Proche de l’industrie des énergies fossiles, Scott Pruitt a longtemps été un détracteur farouche de cette agence dont il a désormais la charge. | ZACH GIBSON / AFP

Le nouveau patron de l’Agence de l’environnement américaine (EPA), le climatosceptique Scott Pruitt, a pris jeudi 9 mars le contre-pied du consensus scientifique mondial en estimant que les émissions de dioxyde de carbone (CO2) n’étaient pas un facteur déterminant dans le changement climatique, appelant à « continuer d’étudier l’analyse » de l’impact du CO2.

« Je pense que mesurer avec précision [l’impact de] l’activité humaine sur le climat est quelque chose de très difficile et il existe un immense désaccord sur le degré de cet impact. Donc non, je ne serais pas d’accord pour dire qu’il s’agit d’un contributeur important au réchauffement climatique », a-t-il déclaré dans une interview sur la chaîne CNBC.

La très grande majorité des scientifiques dans le monde s’accorde à conclure que la combustion de dérivés du pétrole, de gaz naturel et de charbon, a largement contribué à la forte montée des températures depuis le début de l’ère industrielle et à la fonte accélérée des glaces arctiques. La planète a battu un record de chaleur ces trois dernières années, le mercure atteignant des niveaux sans précédent depuis le début des relevés de température en 1880.

Des scientifiques indignés

Jeudi, le météorologue Eric Holthaus a estimé sur Twitter que M. Pruitt « devrait démissionner », car ses positions « mettent directement en danger notre sécurité ». Le Groupe d’experts intergouvernemental sur l’évolution du climat (GIEC), qui fait autorité sur ce sujet, « a déterminé que l’accroissement des émissions de CO2 était la principale cause du réchauffement suivi par le méthane, les gaz halogénés et le protoxyde d’azote dont les concentrations ont résulté principalement des activités humaines », précise Kerry Emanuel, professeur de sciences atmosphériques au Massachusetts Institute of Technology.

Depuis sa nomination à la tête de l’EPA et durant ses auditions au Sénat en vue de sa confirmation, M. Pruitt avait fait profil bas, évitant toute déclaration provocante. Il avait notamment reconnu la réalité du réchauffement planétaire tout en soulignant que la part de responsabilité humaine faisait encore débat.

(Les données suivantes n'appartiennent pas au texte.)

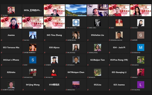Select the 005b_王玲的iPh... participant tile

point(33,10)
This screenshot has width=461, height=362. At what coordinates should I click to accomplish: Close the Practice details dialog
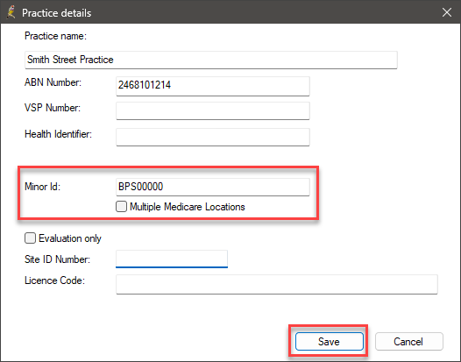[447, 12]
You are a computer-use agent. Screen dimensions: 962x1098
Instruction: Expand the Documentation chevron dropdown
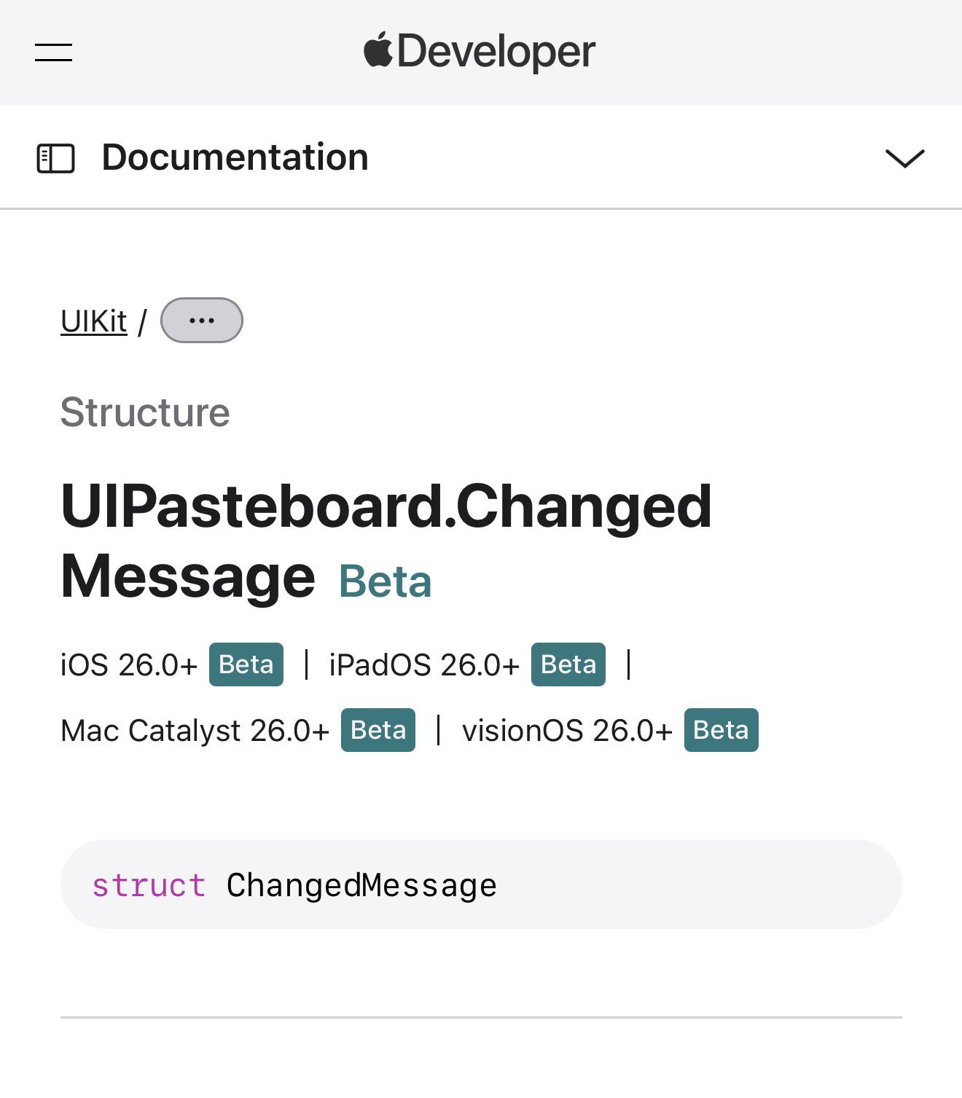coord(904,158)
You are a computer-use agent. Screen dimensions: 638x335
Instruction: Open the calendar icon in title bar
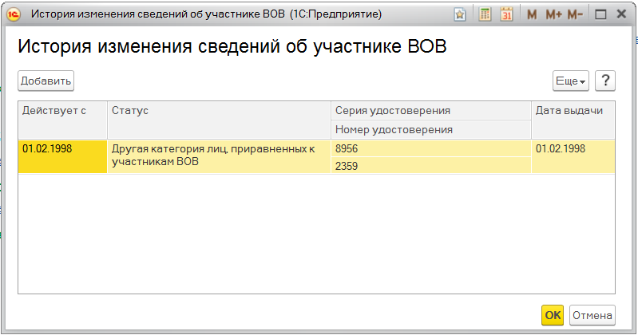tap(506, 14)
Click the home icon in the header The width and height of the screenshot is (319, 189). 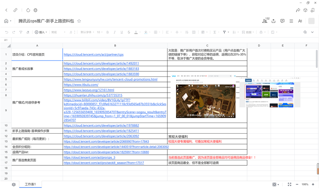click(x=6, y=21)
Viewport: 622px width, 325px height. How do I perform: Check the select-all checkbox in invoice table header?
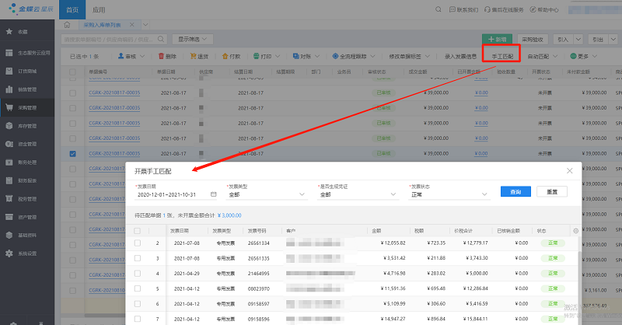coord(138,231)
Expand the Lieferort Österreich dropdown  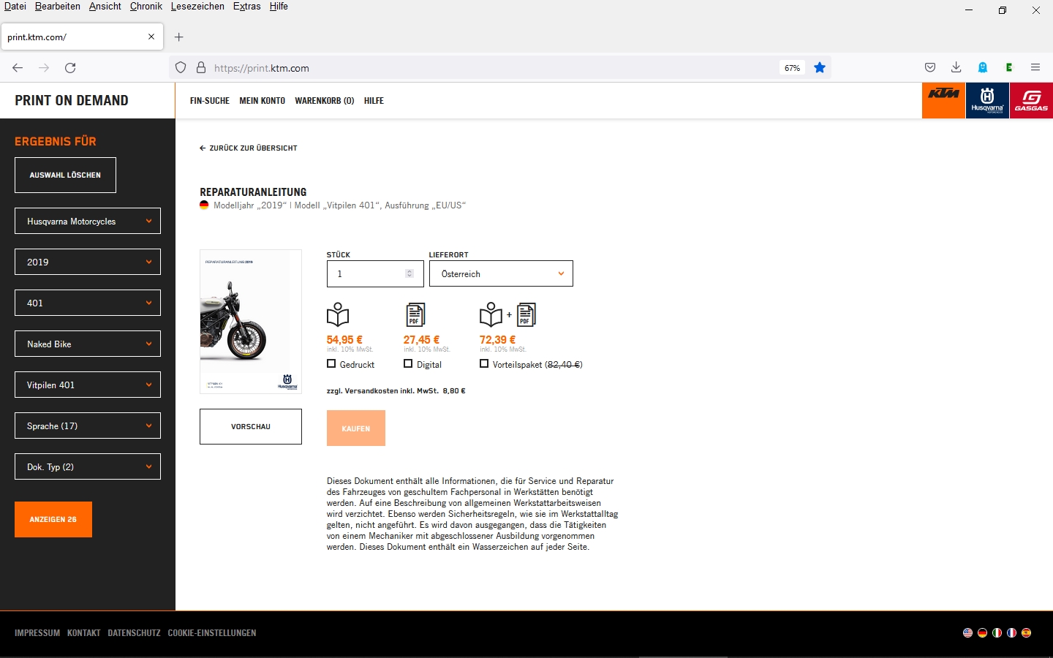(x=501, y=273)
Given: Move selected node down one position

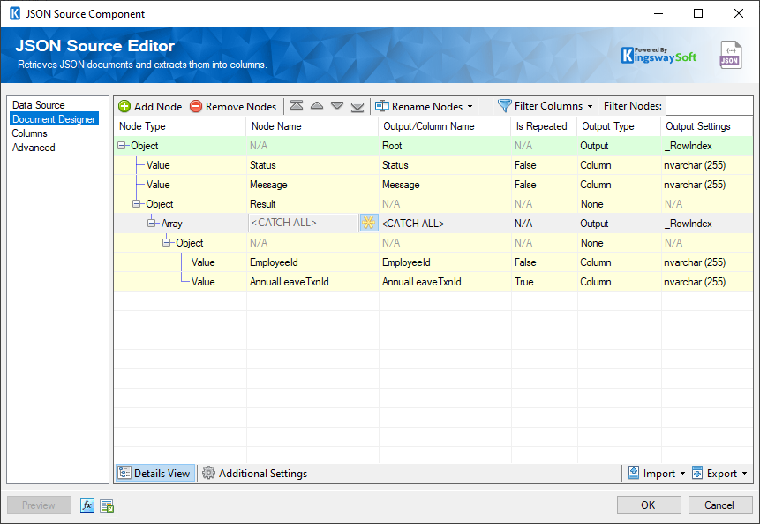Looking at the screenshot, I should pos(337,106).
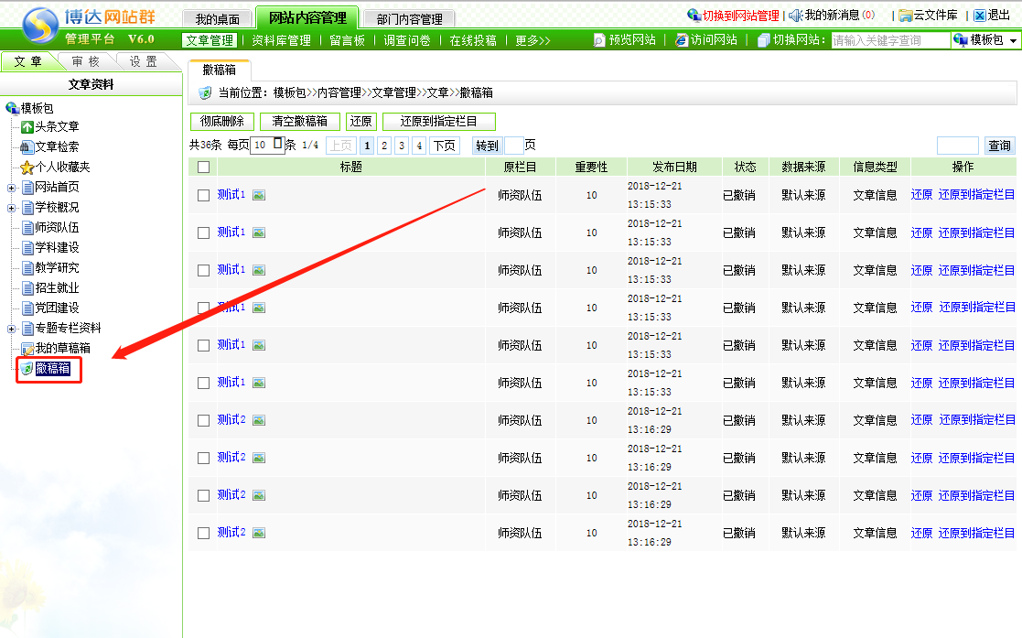The image size is (1022, 638).
Task: Click the 文章检索 binoculars icon
Action: (x=27, y=146)
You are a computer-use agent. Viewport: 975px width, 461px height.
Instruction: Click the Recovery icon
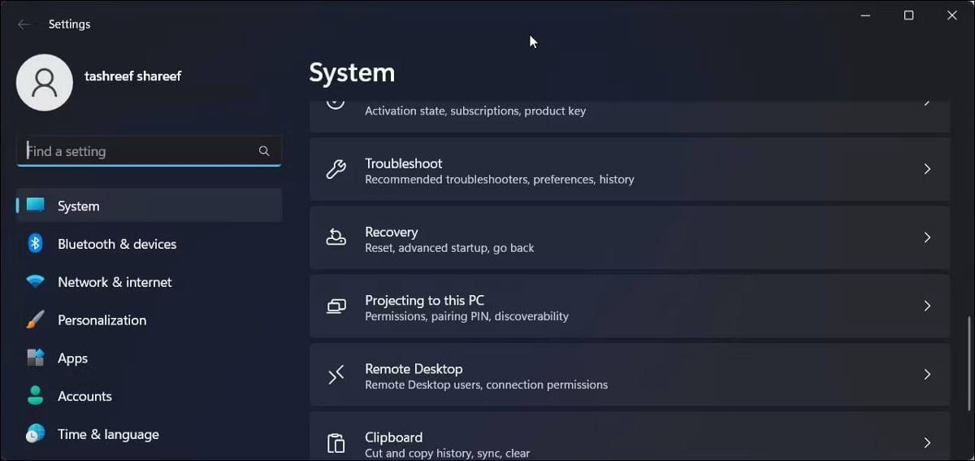[x=336, y=237]
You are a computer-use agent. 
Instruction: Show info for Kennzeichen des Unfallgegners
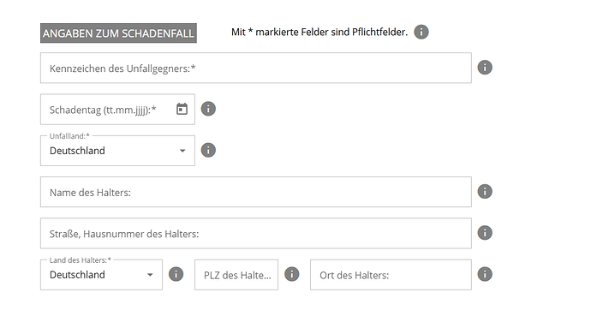(x=485, y=68)
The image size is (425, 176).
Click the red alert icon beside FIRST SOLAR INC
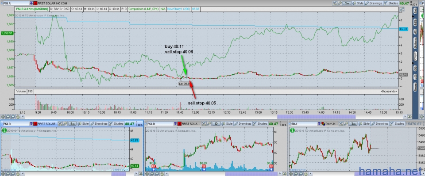click(x=35, y=3)
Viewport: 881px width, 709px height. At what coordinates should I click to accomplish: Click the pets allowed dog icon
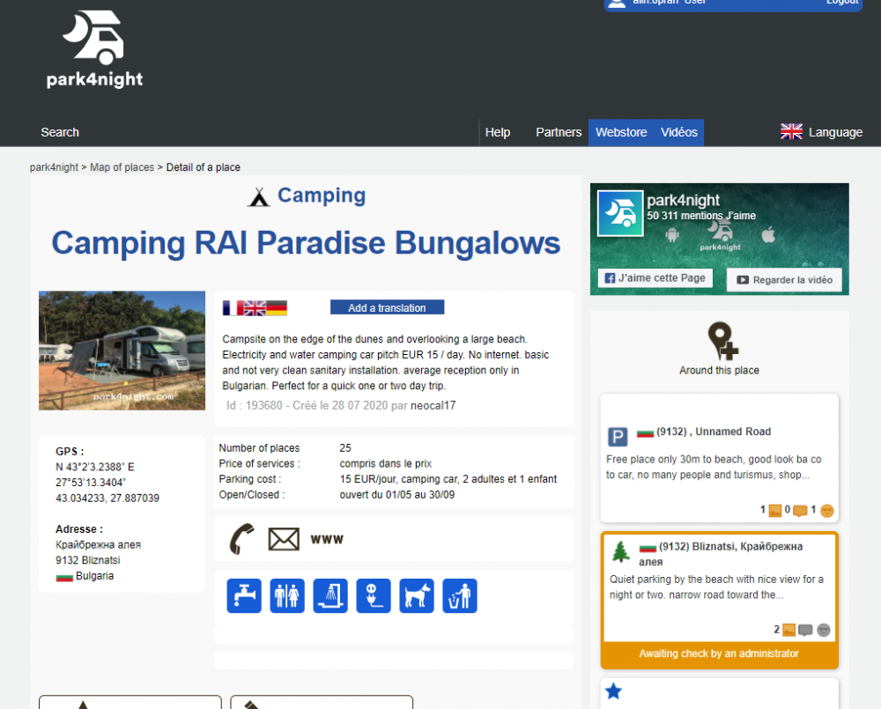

Proche de l’industrie des énergies fossiles, Scott Pruitt a longtemps été un détracteur farouche de cette agence dont il a désormais la charge. Cet ancien procureur général de l’Oklahoma a initié ou s’est joint à quatorze actions en justice contre l’EPA aux côtés d’industriels et de lobbyistes pour bloquer diverses régulations. Notamment celles de l’ancien président Barack Obama destinées à forcer les centrales électriques au charbon à réduire leurs émissions de CO2 et autres gaz à effet de serre.

Selon un document obtenu par plusieurs médias américains, les coupes budgétaires envisagées par M. Pruitt entraîneraient une réduction de 20 % du personnel de l’EPA et élimineraient des dizaines de programmes de protection de l’environnement.

L’accord de Paris critiqué

Scott Pruitt a également dénoncé jeudi le « mauvais accord » de Paris sur le climat. « L’accord de Paris aurait dû être géré comme un traité, il aurait dû passer par une validation au Sénat. C’est inquiétant », a-t-il déploré.

L’entourage du président Donald Trump serait très divisé concernant l’opportunité pour les Etats-Unis de se retirer de cet accord phare, a récemment rapporté le New York Times, avançant qu’une décision pourrait être annoncée très prochainement.

Pendant sa campagne électorale, M. Trump – climato-sceptique lui aussi – avait dit qu’une fois élu il annulerait la participation américaine à cet accord, un des grands accomplissements de Barack Obama. Après son élection le 8 novembre, il avait dit garder « l’esprit ouvert » sur le sujet.